Celebrando la fiesta del Santiago en Huancayo y alrededores.
Cada 24 de julio inicia una celebración típica de nuestra sierra central: la fiesta en honor al patrón Santiago, o Tayta Shanty. Esta es una celebración fundada en la celebración de la fertilidad del ganado, por lo que en medio de baile y alegría, se realiza el "marcado" de los animales, el cual consiste en la señalización de éstos para su adecuada contabilización y control del crecimiento.
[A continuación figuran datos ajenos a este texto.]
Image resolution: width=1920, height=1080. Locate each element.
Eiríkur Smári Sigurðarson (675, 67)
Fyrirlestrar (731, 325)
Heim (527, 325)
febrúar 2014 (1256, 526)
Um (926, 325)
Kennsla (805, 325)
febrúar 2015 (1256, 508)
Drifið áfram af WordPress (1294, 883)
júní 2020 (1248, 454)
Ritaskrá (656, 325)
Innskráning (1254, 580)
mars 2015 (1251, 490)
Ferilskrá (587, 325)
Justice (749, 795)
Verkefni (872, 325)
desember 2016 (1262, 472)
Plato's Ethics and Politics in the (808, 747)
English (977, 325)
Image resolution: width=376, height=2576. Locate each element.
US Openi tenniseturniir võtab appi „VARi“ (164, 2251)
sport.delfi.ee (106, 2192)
Sin embargo, con el tiempo la fiesta ha excedido el ámbito ganadero y se ha convertido en una celebración que en la misma ciudad de Huancayo forma comparsas que bailan por las calles, confluyendo en el barrio de Auquimarca (distrito de Chilca, al sur de la ciudad), donde con algarabía se lleva a cabo la competencia anual de esta celebración.Este 2009, luego de celebrar la fiesta del santiago en Huancayo, partimos hacia el distrito de San Juan de Jarpa, en la provincia de Chupaca para realizar el marcado anual del ganado. El viaje toma 2 horas desde Huancayo y asciende lentamente hasta los 3400 msnm a través del valle del río Cunas, en un paisaje rodeado por eucaliptos, luego cipreses y finalmente sólo las plantas menores de la puna. San Juan de Jarpa es principalmente ganadera y agricultora estacional (en tiempo de las heladas -Mayo a Julio- es típico ver todo el valle de un color amarillo por la ausencia de sembríos debido a las bajas precipitaciones y el clima extremadamente frío), el paisaje siempre tiene grandes rebaños de ovejas y ganado vacuno alimentándose en las laderas de las montañas, las casas se encuentran dispersas y el transporte vehicular sólo alcanza hasta ciertas zonas, desde las cuales se va a pie hasta las viviendas de más disícil acceso. El "marcado" se hace especialmente difícil cuando las ovejas son demasiado grandes pues oponen bastante resistencia a ser atrapadas, aunque quizá la parte más difícil sea el marcado de los pequeños borregos pues se les hace por primera vez el agujero en las orejas para poder atravezarles las cintas con las que quedarán señalizados y contabilizados, y el dolor los hace balar ruiosamente. Los toros también oponen bastante resistencia al marcado, aunque atrapándolos adecuadamente es posible colgarles el "collar" de frutas con que se acostumbra marcarlos (ponerle aretes a estos animales no es nada fácil pues la molestia los podría hacer moverse tan bruscamente que podrían herir a alguien).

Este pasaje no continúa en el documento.